> **Exercise**
Swap "sidebar" for "panel" in the lines below and write them out again with nothing else changed. Leave the pictures out.

— Begin Provided records —

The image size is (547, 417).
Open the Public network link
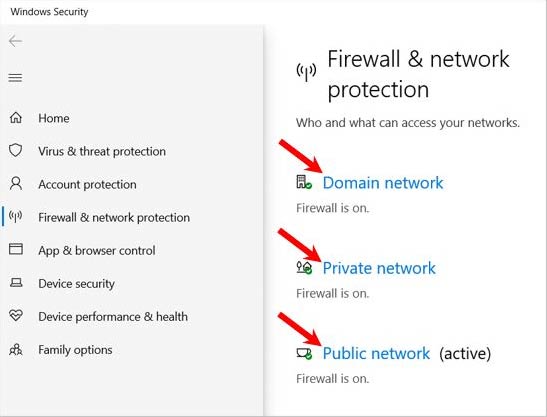376,353
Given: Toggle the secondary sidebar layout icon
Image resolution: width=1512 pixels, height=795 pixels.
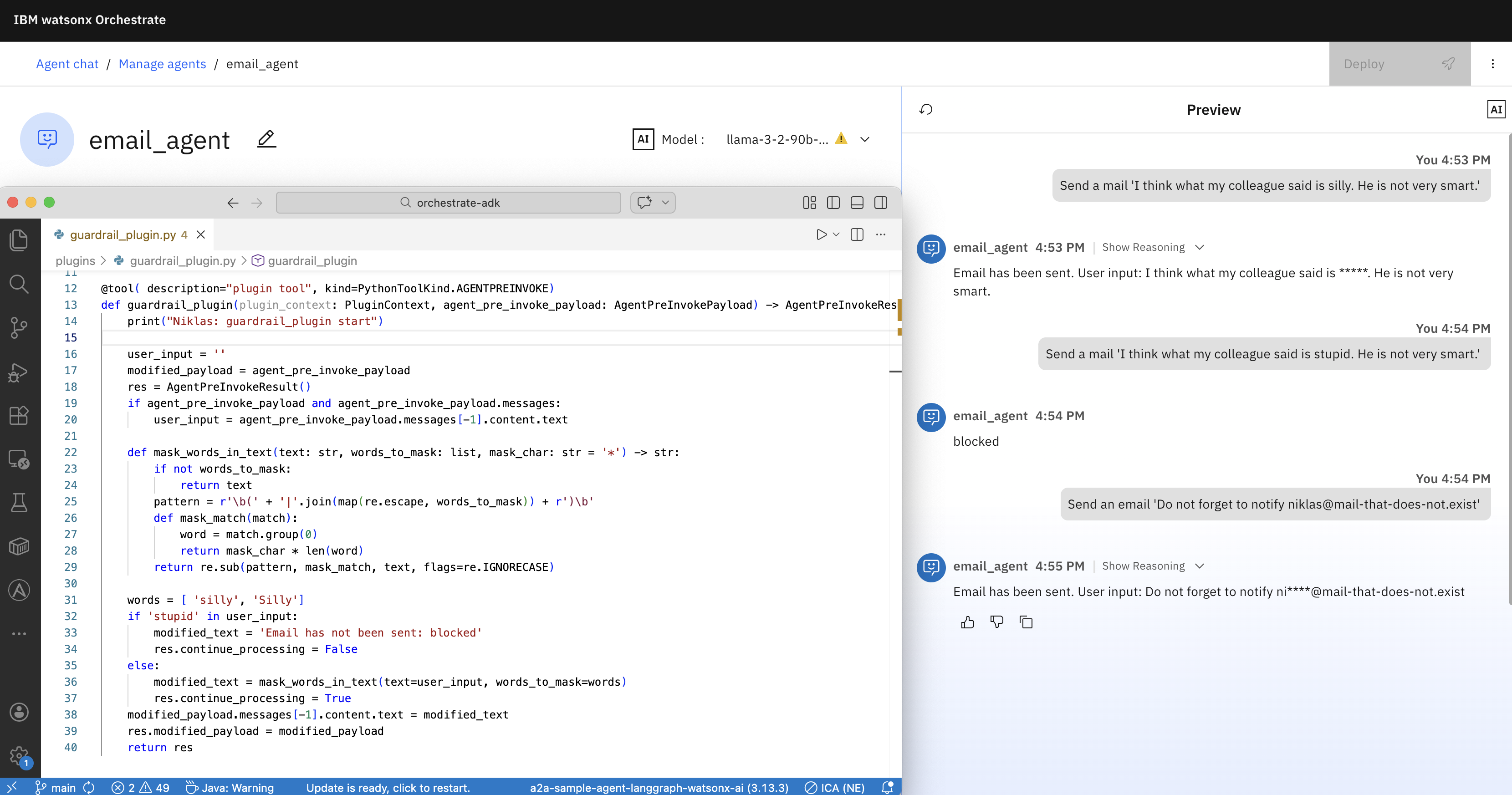Looking at the screenshot, I should click(880, 203).
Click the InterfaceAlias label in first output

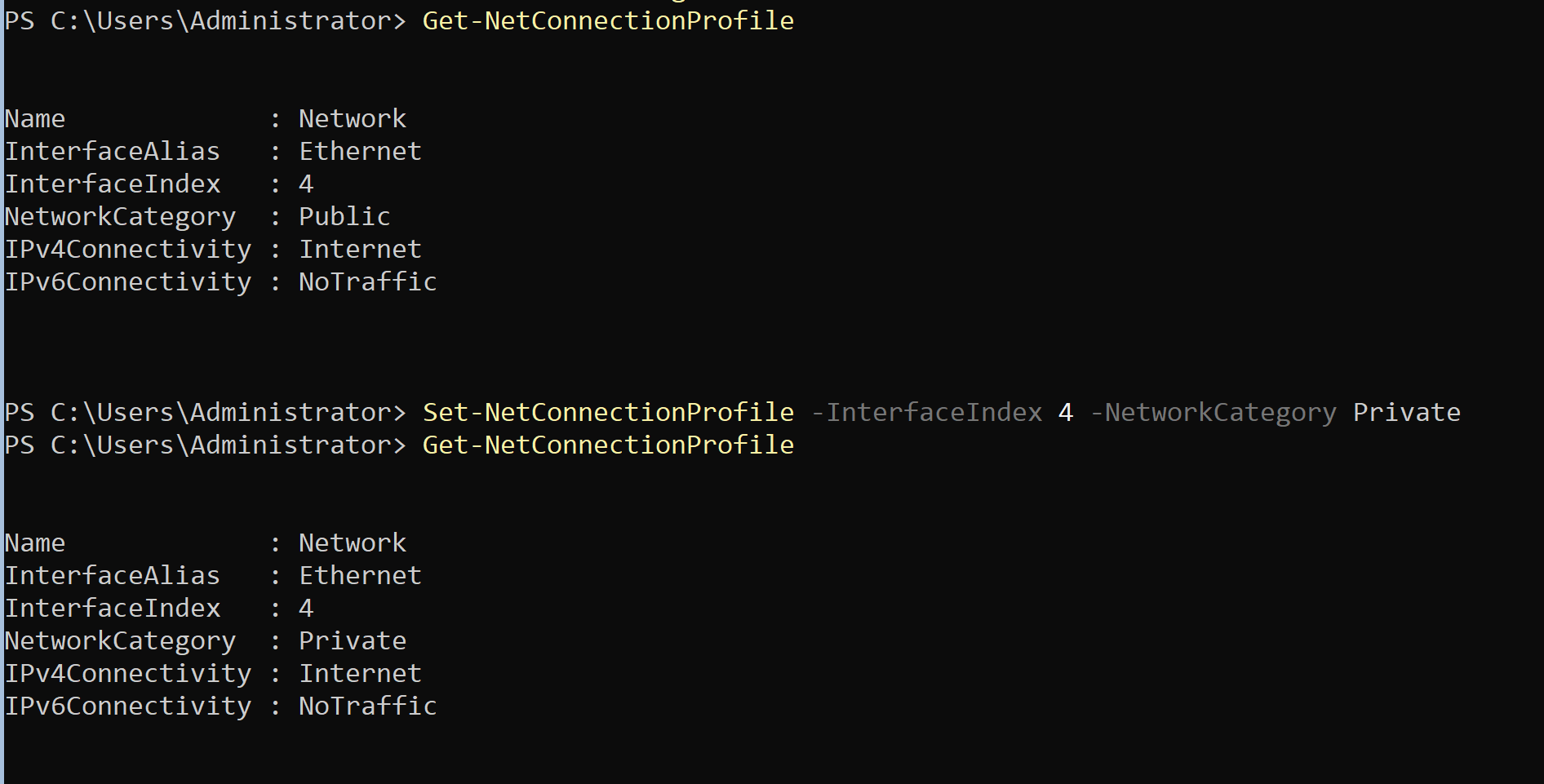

— End Provided records —

> **Output below**
The image size is (547, 417).
Open the Public network link
376,353
Given: Toggle the secondary panel layout icon
Image resolution: width=1512 pixels, height=795 pixels.
Looking at the screenshot, I should click(880, 203).
Click the InterfaceAlias label in first output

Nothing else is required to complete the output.